ESPN is focusing on delivering its live networks to more devices, Murphy said. “With sports, 99 percent of the viewership is live, and that’s why we wanted to focus on the network itself,” he said. For Disney’s WatchESPN apps, the network was initially delivered ad-free, Murphy said. That gave the company the ability experiment with new ad formats and take advantage of the two-way nature of devices like tablets and smartphones, he said: “They have qualities that allow you to do much more engaging things."
Sports programming also drives social media use on second-screens, said Sean Casey, CEO of SocialGuide, a Brooklyn, N.Y.,-based startup that is aggregating information about how people discuss TV on social media platforms and selling those insights to media companies. “Sports events, in any given month, constitute about 2 percent of all TV programming but make up about 50 percent of the social activity” tied to TV, he said. Viewers are already discussing TV programs on social media, he said. “The next step is how can they [the media companies] bring their sponsors and advertisers and add them to the conversation,” he said.

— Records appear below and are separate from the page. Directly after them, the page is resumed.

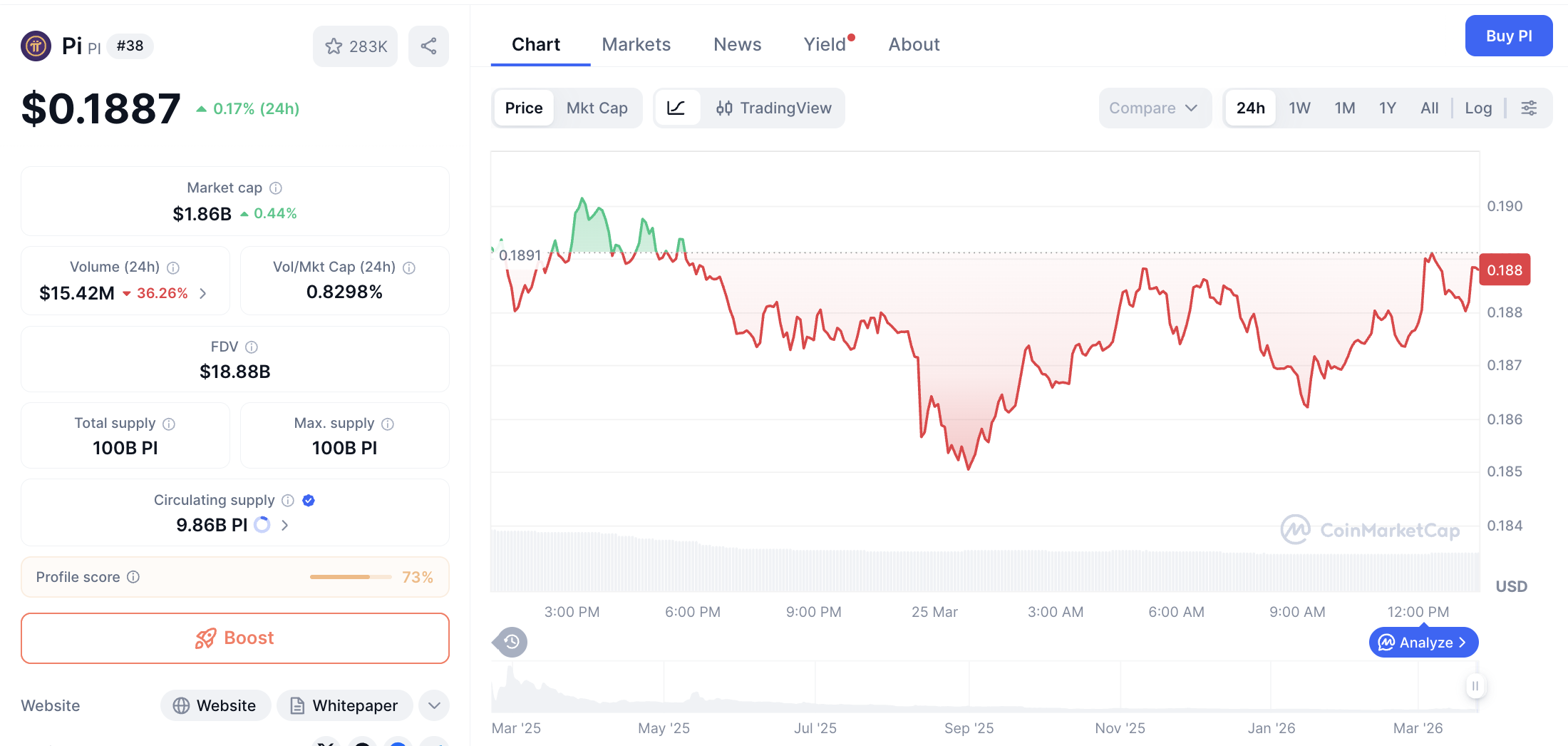This screenshot has height=746, width=1568.
Task: Open the Whitepaper link
Action: tap(345, 705)

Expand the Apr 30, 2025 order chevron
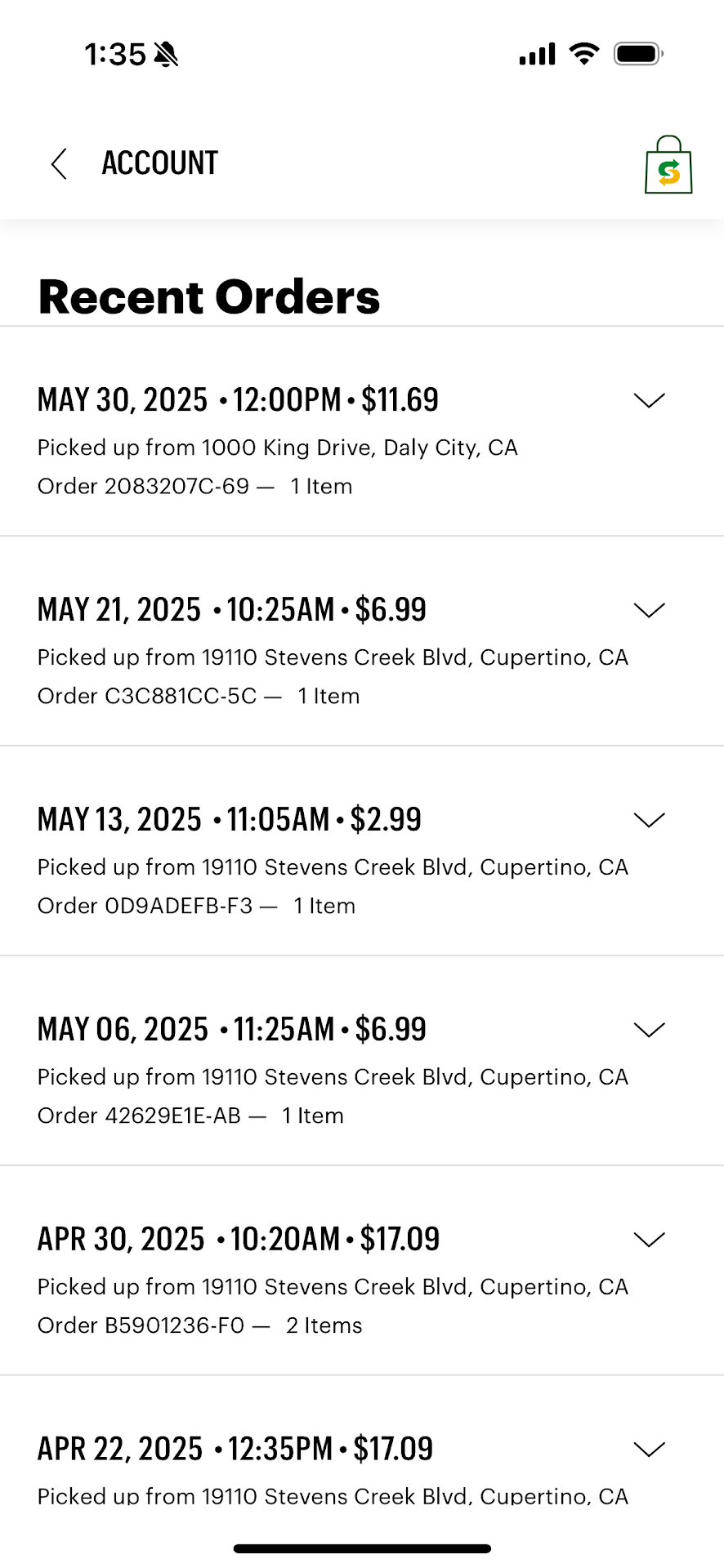point(649,1240)
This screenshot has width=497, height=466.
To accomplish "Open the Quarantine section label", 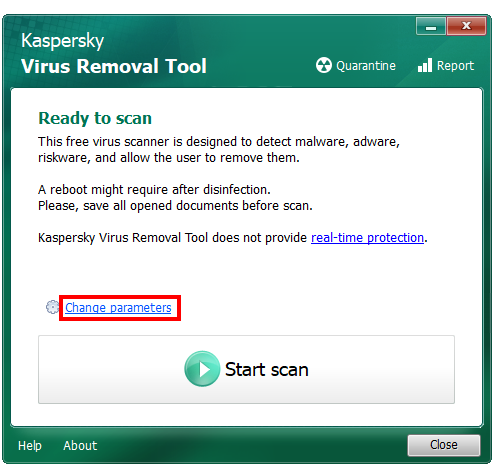I will point(366,66).
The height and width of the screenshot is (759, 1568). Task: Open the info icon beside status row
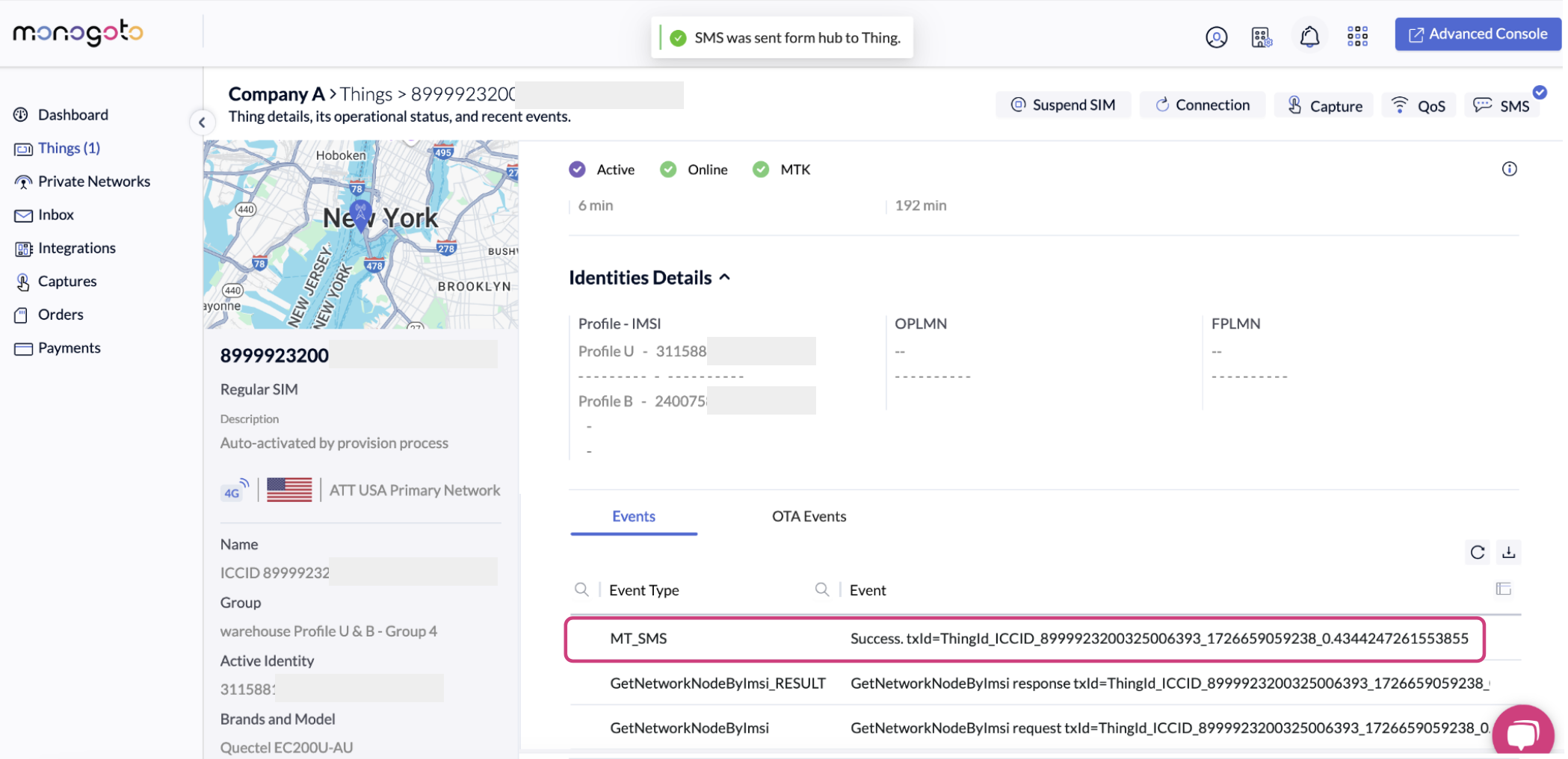(1509, 169)
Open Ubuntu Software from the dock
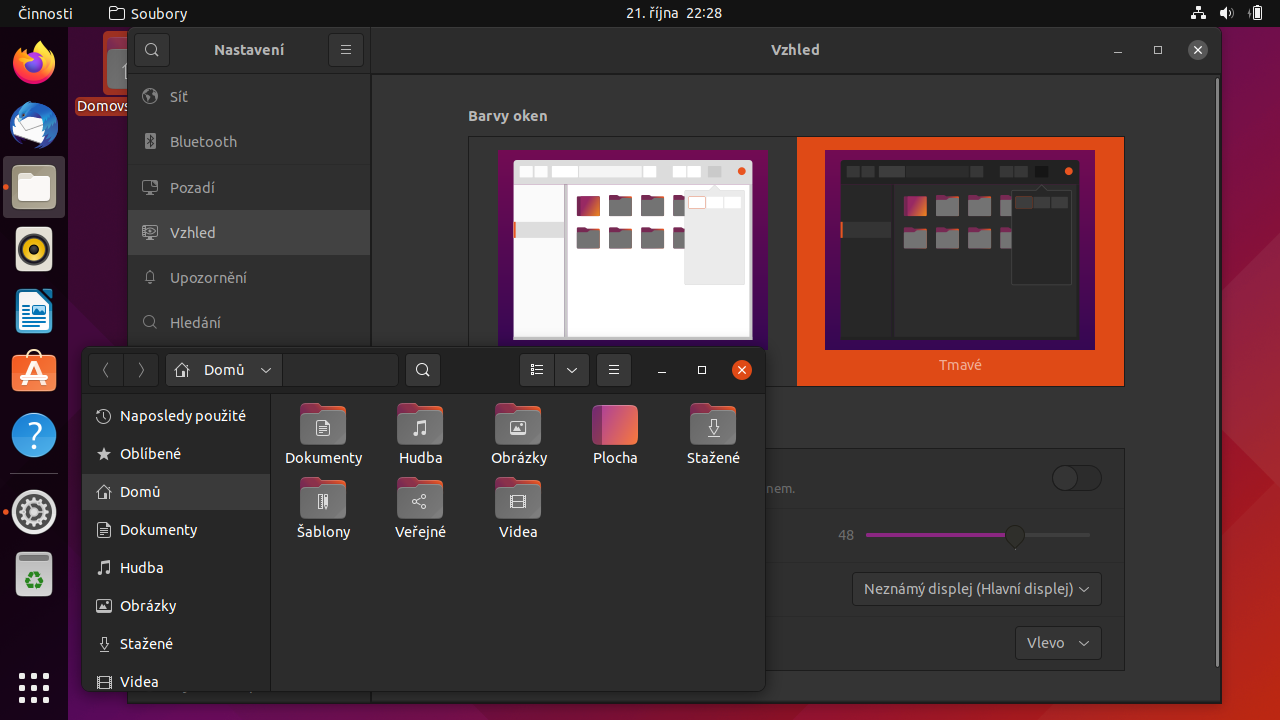Viewport: 1280px width, 720px height. click(33, 373)
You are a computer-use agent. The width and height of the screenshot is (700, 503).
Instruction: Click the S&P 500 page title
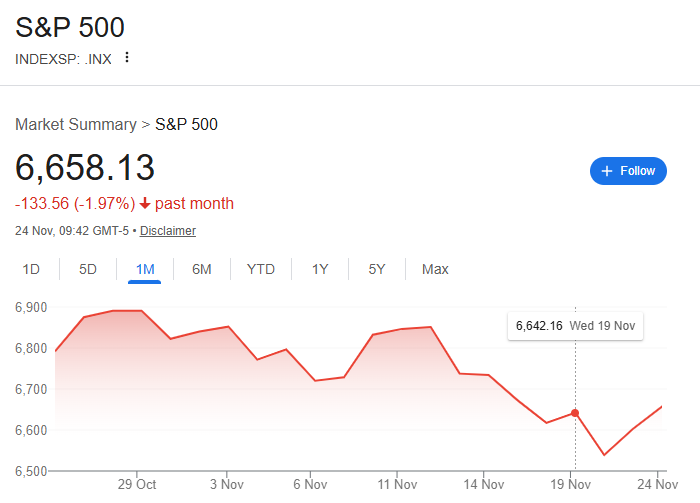click(x=70, y=27)
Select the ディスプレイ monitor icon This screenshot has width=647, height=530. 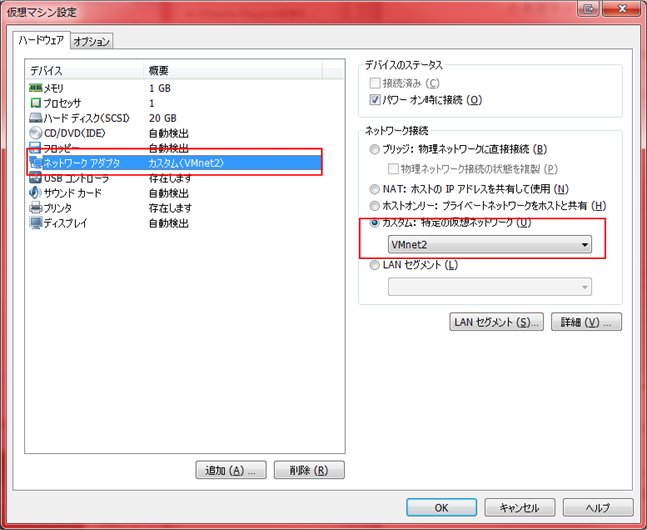[35, 223]
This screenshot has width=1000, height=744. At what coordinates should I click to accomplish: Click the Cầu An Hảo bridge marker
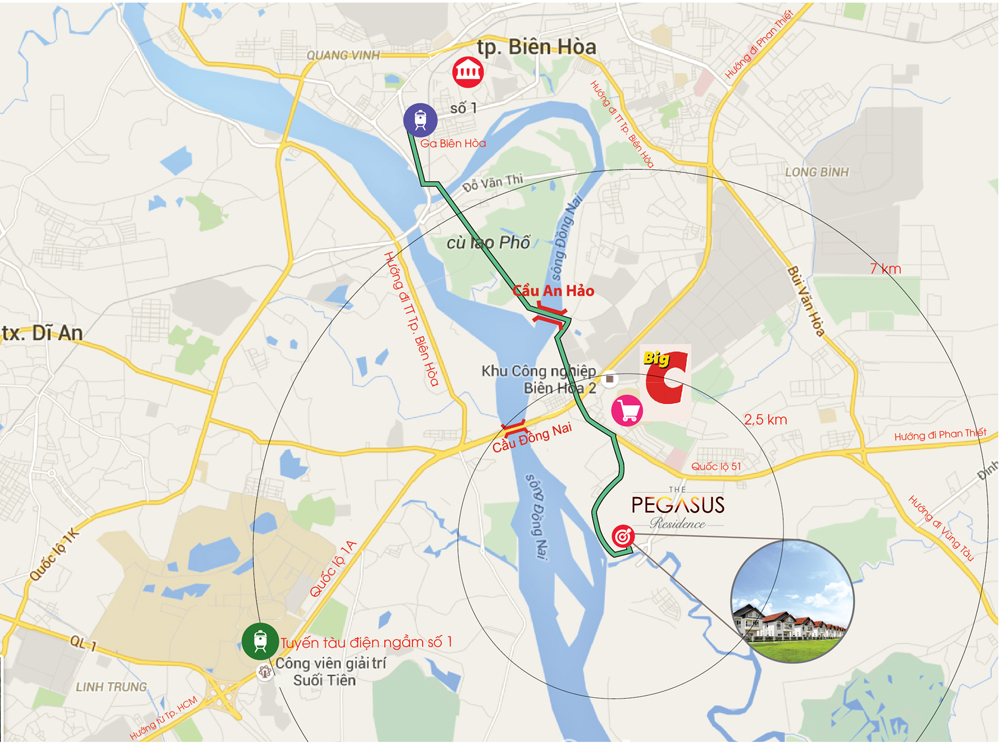tap(551, 314)
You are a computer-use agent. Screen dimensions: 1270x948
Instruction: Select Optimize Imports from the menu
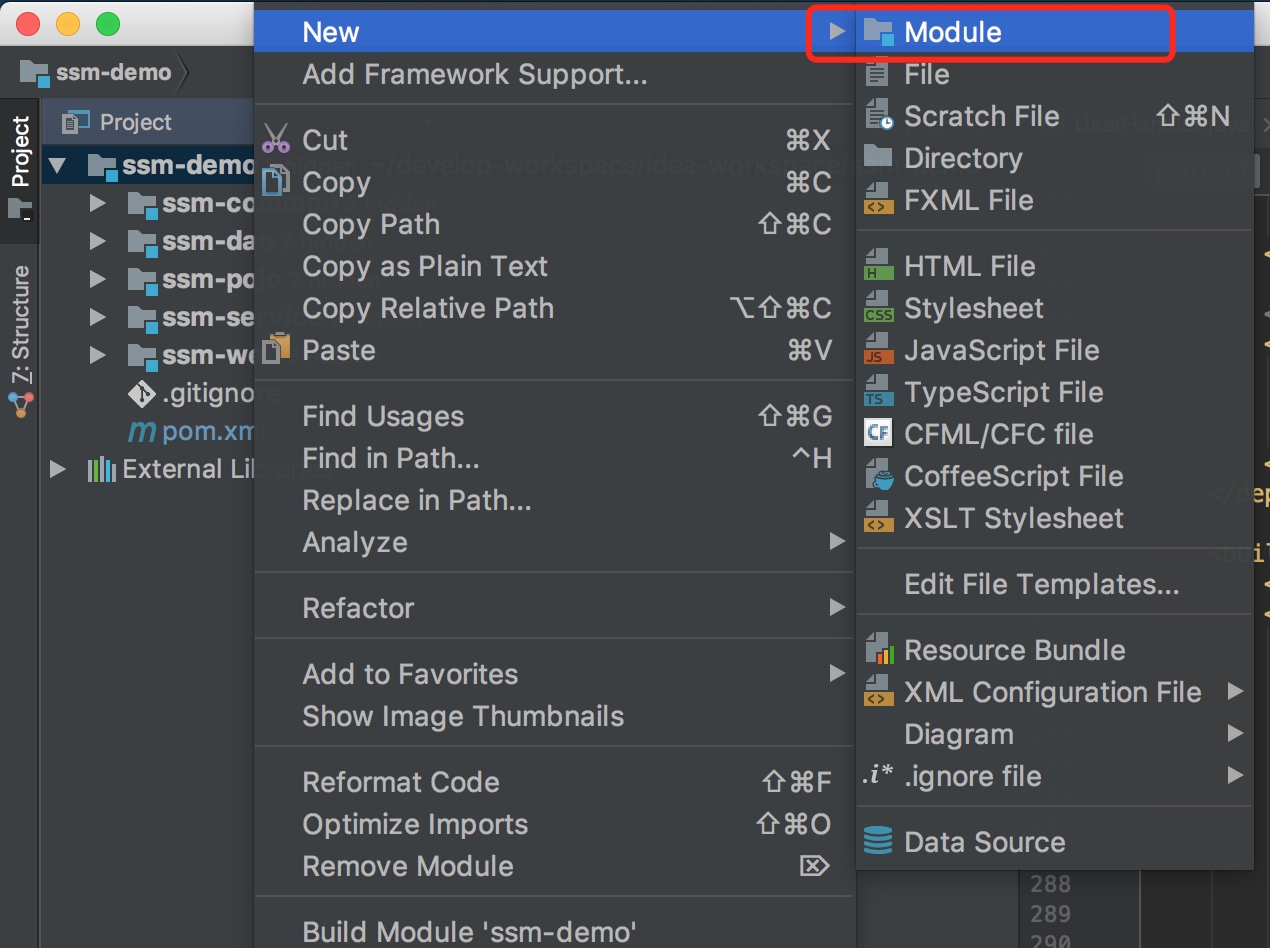414,824
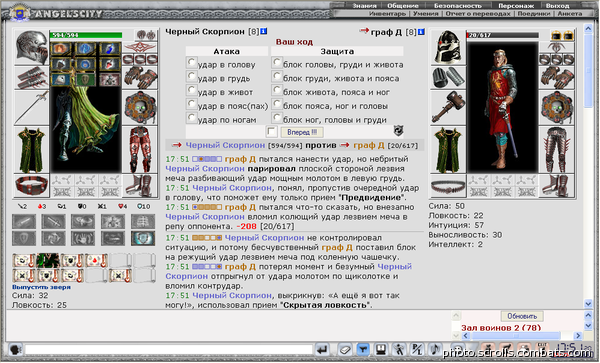The image size is (600, 363).
Task: Click the info icon beside граф Д name
Action: point(421,32)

Time Warner Cable executives said they're also focused on bringing their living-room TV experience to more devices. “We want to be on all the devices consumers are using,” said Kevin Leddy, executive vice president-technology policy and product management. On those devices, “our navigation can be a lot better than it is on a set-top box,” he said. He said TWC is streaming about 250 channels live to IP devices and plans to add more broadcast channels this year. TWC is already carrying broadcasters on its IP platform in New York: “We'll be adding the broadcasters from other markets through the end of this year.”